O fenômeno do ativismo judiciário pode, contudo, assumir uma faceta conservadora, desde que a
intervenção na função legislativa ocorra para, ao contrário do que se poderia esperar, restringir os direitos
fundamentais cujo conteúdo já foi definido pelo Parlamento. Isso traz consequências mais graves, quanto
mais sejam esses direitos conectados com o direito à vida e à integridade física, e ao princípio da dignidade
da pessoa humana.
O presente trabalho se dedica, justamente, a analisar criticamente a função jurisdicional de direitos de
proteção social, esses direitos fundamentais que atendem as exigências de condições materiais mínimas
para subsistência digna.
O núcleo dos propósitos deste texto é um gênero de decisão judicial que restringe direitos sociais
básicos que foram regulados definitivamente pelo legislador, criando, como consequência, obstáculos para
a realização de direito público subjetivo, sem amparo em lei.
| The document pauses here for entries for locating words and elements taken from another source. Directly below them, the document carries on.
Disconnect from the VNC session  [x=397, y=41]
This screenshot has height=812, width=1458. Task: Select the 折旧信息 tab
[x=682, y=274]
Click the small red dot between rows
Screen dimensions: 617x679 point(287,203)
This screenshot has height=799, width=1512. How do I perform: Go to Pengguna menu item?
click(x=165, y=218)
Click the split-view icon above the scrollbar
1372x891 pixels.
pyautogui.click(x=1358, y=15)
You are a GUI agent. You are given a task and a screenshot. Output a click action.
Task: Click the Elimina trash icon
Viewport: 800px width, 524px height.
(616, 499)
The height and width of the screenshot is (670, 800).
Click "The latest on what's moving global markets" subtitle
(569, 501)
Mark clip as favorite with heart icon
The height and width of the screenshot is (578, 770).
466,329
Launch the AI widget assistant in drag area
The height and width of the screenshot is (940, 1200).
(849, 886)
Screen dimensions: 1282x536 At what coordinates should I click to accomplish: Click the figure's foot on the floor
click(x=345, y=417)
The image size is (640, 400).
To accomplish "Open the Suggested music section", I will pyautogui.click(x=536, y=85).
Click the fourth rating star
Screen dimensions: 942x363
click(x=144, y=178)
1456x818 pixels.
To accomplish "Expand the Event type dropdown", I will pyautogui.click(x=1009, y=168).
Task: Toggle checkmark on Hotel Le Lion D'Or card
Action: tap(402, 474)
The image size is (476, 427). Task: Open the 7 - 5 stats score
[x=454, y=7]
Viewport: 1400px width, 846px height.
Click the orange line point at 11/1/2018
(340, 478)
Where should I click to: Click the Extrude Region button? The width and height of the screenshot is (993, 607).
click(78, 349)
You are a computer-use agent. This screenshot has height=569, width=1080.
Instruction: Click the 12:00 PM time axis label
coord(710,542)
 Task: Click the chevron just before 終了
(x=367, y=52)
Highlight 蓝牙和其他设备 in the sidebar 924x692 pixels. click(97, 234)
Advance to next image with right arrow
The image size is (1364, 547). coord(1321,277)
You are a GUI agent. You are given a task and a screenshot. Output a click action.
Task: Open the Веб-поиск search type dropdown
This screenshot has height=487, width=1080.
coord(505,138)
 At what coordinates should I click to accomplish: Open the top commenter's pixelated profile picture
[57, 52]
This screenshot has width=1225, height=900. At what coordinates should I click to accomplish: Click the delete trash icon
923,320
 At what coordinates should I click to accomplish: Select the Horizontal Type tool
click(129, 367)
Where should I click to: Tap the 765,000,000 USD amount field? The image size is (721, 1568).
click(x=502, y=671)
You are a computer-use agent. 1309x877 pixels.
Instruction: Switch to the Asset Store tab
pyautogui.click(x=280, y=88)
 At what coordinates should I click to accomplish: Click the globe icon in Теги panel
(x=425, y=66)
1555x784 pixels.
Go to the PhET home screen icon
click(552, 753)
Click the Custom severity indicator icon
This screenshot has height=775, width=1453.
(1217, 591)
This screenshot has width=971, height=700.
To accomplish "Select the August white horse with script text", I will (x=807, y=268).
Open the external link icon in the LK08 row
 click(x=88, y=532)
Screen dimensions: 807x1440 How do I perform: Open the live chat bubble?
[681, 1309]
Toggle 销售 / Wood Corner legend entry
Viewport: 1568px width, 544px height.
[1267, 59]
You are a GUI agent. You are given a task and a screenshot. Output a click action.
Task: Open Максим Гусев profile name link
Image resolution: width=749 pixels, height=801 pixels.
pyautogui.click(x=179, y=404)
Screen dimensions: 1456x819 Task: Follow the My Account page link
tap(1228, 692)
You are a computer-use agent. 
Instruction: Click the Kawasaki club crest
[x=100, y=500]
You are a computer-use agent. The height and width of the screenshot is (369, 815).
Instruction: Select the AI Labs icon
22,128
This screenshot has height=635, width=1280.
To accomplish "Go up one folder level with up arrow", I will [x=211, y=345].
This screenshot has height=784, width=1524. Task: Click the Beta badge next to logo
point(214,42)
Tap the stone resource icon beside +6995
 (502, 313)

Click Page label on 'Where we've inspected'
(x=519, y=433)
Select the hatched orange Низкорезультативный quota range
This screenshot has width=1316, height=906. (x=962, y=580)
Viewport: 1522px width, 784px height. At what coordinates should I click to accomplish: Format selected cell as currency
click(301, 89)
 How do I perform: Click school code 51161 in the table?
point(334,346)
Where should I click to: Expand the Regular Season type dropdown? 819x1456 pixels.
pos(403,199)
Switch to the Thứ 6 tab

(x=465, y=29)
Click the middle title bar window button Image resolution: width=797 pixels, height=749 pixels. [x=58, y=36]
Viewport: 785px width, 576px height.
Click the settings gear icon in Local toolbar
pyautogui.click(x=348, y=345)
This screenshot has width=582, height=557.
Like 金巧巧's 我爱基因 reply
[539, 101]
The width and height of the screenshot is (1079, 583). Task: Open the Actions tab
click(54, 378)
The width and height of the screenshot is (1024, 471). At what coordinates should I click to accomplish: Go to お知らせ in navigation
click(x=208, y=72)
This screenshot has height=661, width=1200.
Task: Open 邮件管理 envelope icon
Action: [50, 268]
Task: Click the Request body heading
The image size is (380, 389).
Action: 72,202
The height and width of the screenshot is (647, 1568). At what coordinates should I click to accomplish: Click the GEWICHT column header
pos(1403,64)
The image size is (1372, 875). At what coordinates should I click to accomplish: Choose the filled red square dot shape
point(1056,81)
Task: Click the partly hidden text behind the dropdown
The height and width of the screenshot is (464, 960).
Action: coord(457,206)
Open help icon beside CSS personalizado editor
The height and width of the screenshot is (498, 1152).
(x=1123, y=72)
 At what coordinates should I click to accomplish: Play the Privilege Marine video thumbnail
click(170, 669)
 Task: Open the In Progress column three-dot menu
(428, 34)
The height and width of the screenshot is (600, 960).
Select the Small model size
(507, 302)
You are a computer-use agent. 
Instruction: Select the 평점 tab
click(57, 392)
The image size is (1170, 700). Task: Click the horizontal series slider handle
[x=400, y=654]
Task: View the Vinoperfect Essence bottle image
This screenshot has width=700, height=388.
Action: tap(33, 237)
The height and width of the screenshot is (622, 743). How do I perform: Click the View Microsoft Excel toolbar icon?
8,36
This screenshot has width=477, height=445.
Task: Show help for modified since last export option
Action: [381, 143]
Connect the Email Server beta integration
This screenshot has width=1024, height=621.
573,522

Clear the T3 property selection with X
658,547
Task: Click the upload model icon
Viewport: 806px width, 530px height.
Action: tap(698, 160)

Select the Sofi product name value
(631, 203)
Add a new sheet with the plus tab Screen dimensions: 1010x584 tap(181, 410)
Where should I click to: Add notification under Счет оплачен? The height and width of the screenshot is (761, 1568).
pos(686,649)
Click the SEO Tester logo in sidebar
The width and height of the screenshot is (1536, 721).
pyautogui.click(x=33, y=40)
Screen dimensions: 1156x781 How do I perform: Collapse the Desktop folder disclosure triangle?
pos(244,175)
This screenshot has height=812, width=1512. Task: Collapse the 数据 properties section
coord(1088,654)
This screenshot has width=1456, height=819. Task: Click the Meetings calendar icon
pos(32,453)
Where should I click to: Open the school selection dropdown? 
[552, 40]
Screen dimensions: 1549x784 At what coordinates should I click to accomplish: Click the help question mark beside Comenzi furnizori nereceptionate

Com esse objetivo, o trabalho é dividido em
quatro partes.
Na primeira seção, busca-se identificar, a partir do método indutivo, o processo de afirmação do Poder
Judiciário no sistema constitucional brasileiro, no contexto do Estado Democrático Constitucional, o que
pode abrir espaço para excessos ou desvios no exercício da função jurisdicional (ativismo judicial).
A segunda seção guarda o propósito de discutir as implicações da eficácia normativa e vinculante dos
direitos fundamentais para a jurisdição constitucional e na judicialização de políticas públicas.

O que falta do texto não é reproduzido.